Goal of the exercise –
Continue the text about Joe's years with the Red Sox from its final sentence.

Text excerpt –
= Beginning of Section =

In July 1936, Ferrell called Joe to the mound and told him he would not throw another pitch until the pitcher warming up in the bullpen sat down. A month later he stormed off the mound and back to his hotel room after a Joe made an error at short. When informed by a reporter of his $1,000 fine, he shot back, "Is that so? Well, that isn't the end of this. I'm going to punch Cronin in the jaw as soon as I see him." A month later, Werber cursed at Joe during a game and was ordered off the field.
After a fine year at bat in 1935, Joe suffered through a frustrating season in 1936. The acquisition of Jimmie Foxx and others from the Athletics made the Red Sox a supposed pennant contender, but Joe had an injury-plagued season and the Red Sox finished a disappointing sixth. At this point many observers thought Joe might be through at just 30 years old.
Instead, Joe rebounded to hit .307 with 18 home runs and 110 RBIs in 1937, then .325 and a league-leading 51 doubles in 1938, as the Red Sox finished in second place with 88 wins, their most as a team in 20 years.
The Red Sox had a fine year in 1939, and Joe had another good season at the plate. He hit .a career-high 24 home runs in 1940, then hit .311 with 95 runs batted in 1941.
Joe started in seven All-Star games, including the first three, and would have started a few more had the game existed earlier in his career. After his All-Star season in 1941, he quietly stepped aside for rookie Johnny Pesky in 1942.
After that, he became a utility infielder and pinch-hitter, setting a league record with five pinch home runs in 1943. In April 1945 he broke his leg in a game against the Yankees, missed the rest of the reason, and hobbled away from his playing career.
By then Joe was no longer the young upstart manager, but was a veteran on a team that was developing young talent. The new generation, men like Ted Williams, Dom DiMaggio and Bobby Doerr, admired and respected him. After the war for the first time in 1946, Joe managed the Red Sox to the AL pennant, but lost the World Series to the Cardinals.
At the end of the 1947 season, Joe took off his uniform for good, and became the club's general manager. The Red Sox competed for the AL pennant in 1948 and in 1949, finishing second by a single game both seasons, thanks to Joe's aggressive trades.

= End of Section =

Input data –

= Beginning of Section =

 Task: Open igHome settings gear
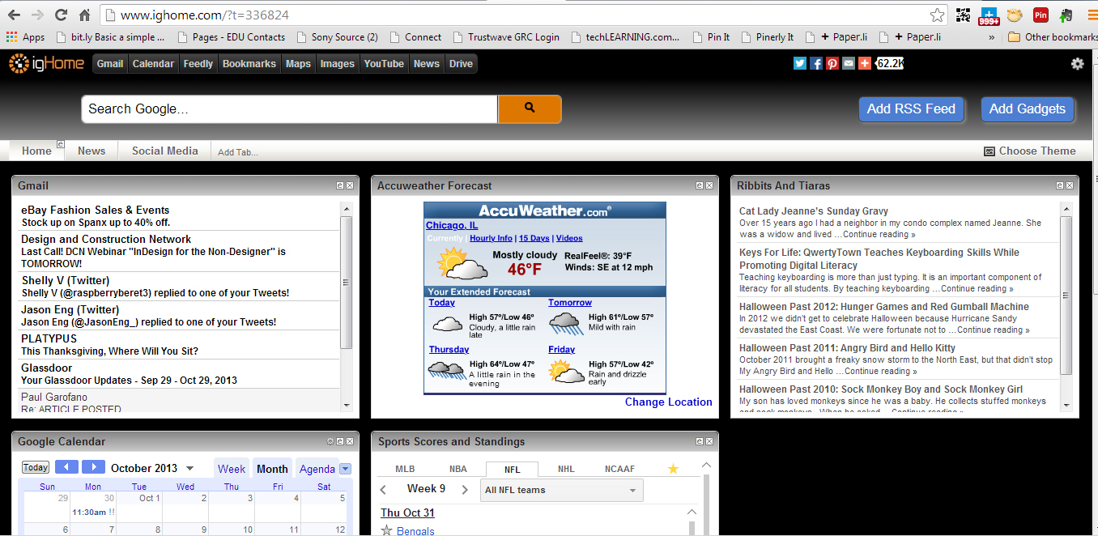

= End of Section =

Written reply –
But they began a slow decline during the 1950s and did not seriously contend. One factor was a large number of "bonus babies" who never panned out.
During his time, Joe made some unsuccessful efforts to integrate the team, including attempts to sign or trade for black players, such as Bill Greason, Larry Doby and Charlie Neal. In 1949, he sent a scout to evaluate the 18-year-old Willie Mays. But they passed on Mays and instead signed 32-year old, Lorenzo "Piper" Davis, who became the first black player to sign with the Red Sox organization in 1949. However, he was released after one season.
As the GM, Joe had to deal with occasional controversies with Ted Williams, the mental breakdown of outfielder Jimmy Piersall, and the shocking death of young first base star Harry Agganis. Meanwhile, his power and prestige within baseball continued to grow. When AL President Will Harridge left, Joe was quickly hired to succeed him.
In 1966, Joe hired the first black major league umpire, Emmett Ashford. In an interview Ashford stated, “Jackie Robinson had his Branch Rickey, I had my Joe Cronin.”
Joe Cronin, one of the greatest shortstops in the game’s history, spent 50 years in the baseball without being fired or taking a year off. Every job was a promotion, and he came within a whisker of being baseball’s commissioner. He was inducted into the Baseball Hall of Fame in 1956.
Joe was battling cancer, when he came to Fenway Park for one of his last public appearances, his jersey number #4 being retired on May 29, 1984. He died at the age of 77 in September.